They had two children, Adolf Ulric, collector and natural scientist, and a daughter named Anna Johanna 1745–1801), who donated The Conspiracy of Claudius Civilis to the Royal Swedish Academy of Fine Arts.
The Anglo-Swedish company run by Andrew & Charles Lindegren in London handled all the exports, shipping documents, vessel clearances, and insurance for the Grill Trading House.
Imports consisted of salt from Portugal, oak and hemp from the Baltic states, also wine, coffee, sugar, cheese, tobacco and textiles.
[8] Grill ran his companies in an old-fashioned, patriarchal way writing letters every week to his managers at the estates concerning everything from the running of the factories to making enquiries about individual employees.
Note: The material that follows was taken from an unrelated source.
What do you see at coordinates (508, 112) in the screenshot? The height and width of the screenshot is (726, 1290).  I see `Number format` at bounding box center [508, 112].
[3] Grill was an art collector and his houses were decorated with Chinese objects as well as paintings by Swedish and Dutch masters like Alexander Roslin, Gustaf Lundberg, Hans Memling and David Teniers.
[3] Imported porcelain broken in transit from China or by daily household use became decorative gravel used on the garden paths at one of the Grills' estates.
He wrote: "A part of the silver, which withstands the wear and tear of time and which even fire cannot destroy, we exchange for fragile objects of clay, which, once dropped, cannot be mended.
"[9] Grill was interested in natural science and contributed to different projects, such as helping Carl Linnaeus financially and with the collection of plants and animal specimens from foreign lands.
He was also one of the partners in the infamous Växelkontoret (Exchange office), a private financial institution handling mainly promissory notes without the involvement of the central bank.
When the Caps became the ruling party in 1765, Grill, along with his half-brother Johan Abraham and all the other members of the Växelkontoret, were accused of corruption and mishandling its affairs.